Seeds that store well when cold and dry are called orthodox. Indications for successful storage under seedbank conditions include:
- Glumes naturally antifungal (Triticum, wheat).
- Seeds coats hard (Fabaceae, beans).
- Seeds with natural resistance to long term storage, extreme desiccation and cold (desert annuals, deserts are cold at night).
- Round seeds are less easily bruised.
- Naturally small, dry seeds.
- Seeds that can be guaranteed mass-mature, or have been suitably harvested to ensure optimum viability. This is a problem on expeditions.
Seeds that store badly are called recalcitrant. These are largely desiccation intolerant. Contraindications against successful storage include:
- Fully recalcitrant seeds don't stand <40% MC. Intermediate seeds don't survive < 10% MC.
- Neither survive freezing, although some temperate recalcitrants (acorns) will survive 2°C for a few years. Some tropical recalcitrants will not survive < 15°C.
- Seeds from aquatic plants often don't tolerate drying.
- Some tropical seeds have very low natural dormancy and will not tolerate storage (Nepenthes, pitcher plants).
- Large fleshy seeds (Quercus, acorns) cannot be dried, and therefore cannot be frozen successfully.
- Large, oily seeds (Theobroma, cocoa) are sometimes damaged on rehydration by peroxidation reactions.
- Seeds from many tropical trees are both recalcitrant and cold-sensitive.
- However, there is some hope! Some recalcitrant seeds will become more orthodox with simple, but sometimes obscure treatments: Najas marina seeds merely need to be dried more slowly than usual, and to a higher MC.
Problem two of seedbank storage is that some plants never produce seeds, or have poor fertility, especially many crops. Such species are usually reproduced by cloning: seed potatoes, suckering, grafting, etc. Bananas are triploid and sterile, and potatoes are polyploid and have aberrant seed and low fertility. Problem three is that some plants need extra care: orchid seeds need cosseting to germinate after storage: they require symbiotic fungi or tissue culture for effective germination as they have no food reserves. Problem four is that cold storage is not a typical situation for a seed to find itself in for extended periods of time. There will inevitably be a loss of biodiversity, and increase in damage during storage
- Seed genotypes are not all equally long lived.

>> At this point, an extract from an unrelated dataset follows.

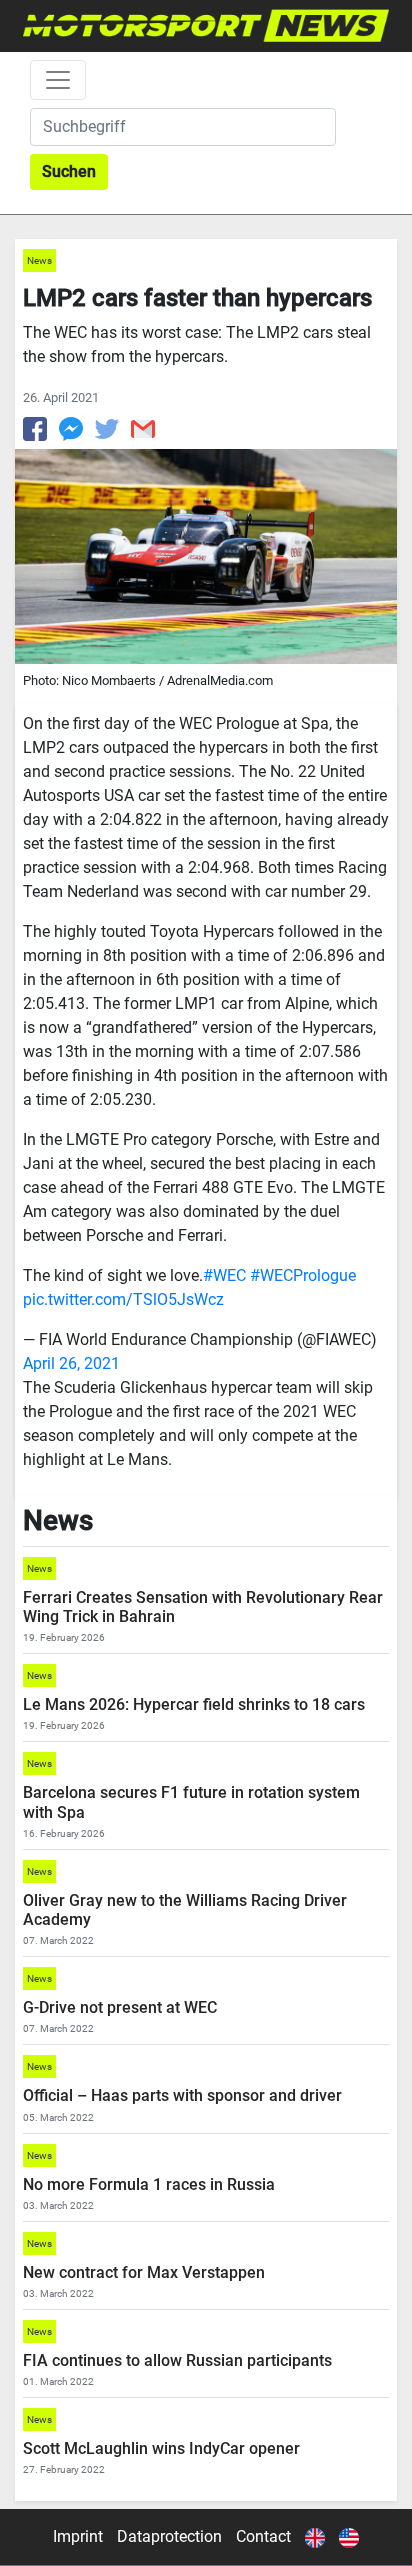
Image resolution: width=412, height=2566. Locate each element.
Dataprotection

- Selection for cold and desiccation tolerance by very nature of process.
- Mutations accumulate over time.
- Seeds don't last forever and will require regeneration eventually.
- And don't forget a seed bank isn't a substitute for an ecosystem.

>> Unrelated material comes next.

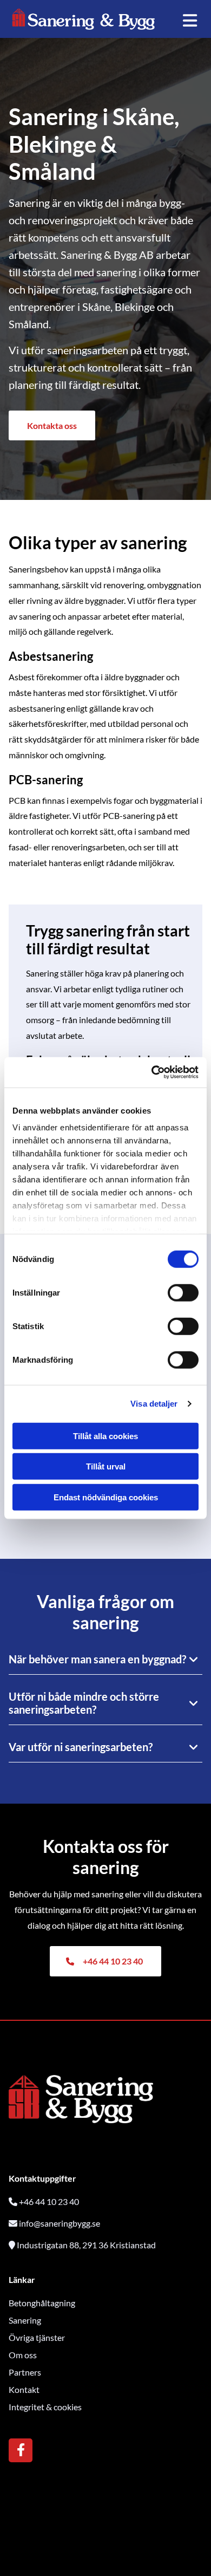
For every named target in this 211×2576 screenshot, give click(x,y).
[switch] (183, 1292)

Alternatives to seedbanking for sterile, difficult and recalcitrant seeds include the storage of tubers, seeds, corms, bulbs, etc. under cool (not freezing) conditions.
This allows the storage of some sterile plants and some recalcitrant seed, but only for a few years. Tissues culture banks of callus or small plants at temperatures severely restricting growth take up less space, and we can keep sterile crops and plants whose seeds are recalcitrant, but these are much more labour intensive, there is always the risk the tissue cultures will become infected or inviable, and we subject the plants to even more bizarre selection pressures (agar tolerance?!). Cryopreservation of seeds, embryos dissected from seeds, pollen, or tissue cultures in liquid nitrogen with cryopreservants has many advantages: small recalcitrant seeds can be impregnated with cryopreservant and become orthodox, and the system is simpler than growing cultures to maintain. However, there are higher refrigeration costs.
The Millennium seedbank is an £80M project at Wakehurst place (Kew in the country), funded by the Millennium Commission and Wellcome trust. They plan to:
- Collect 10% (24 000 spp.) of world's entire flora by 2010, principally from dry lands.
- Collect entire Flora Britannica (1 400 spp.) by 2000.
- Act as a repository and research station for seed banks worldwide.
- Encourage public interest in plant conservation.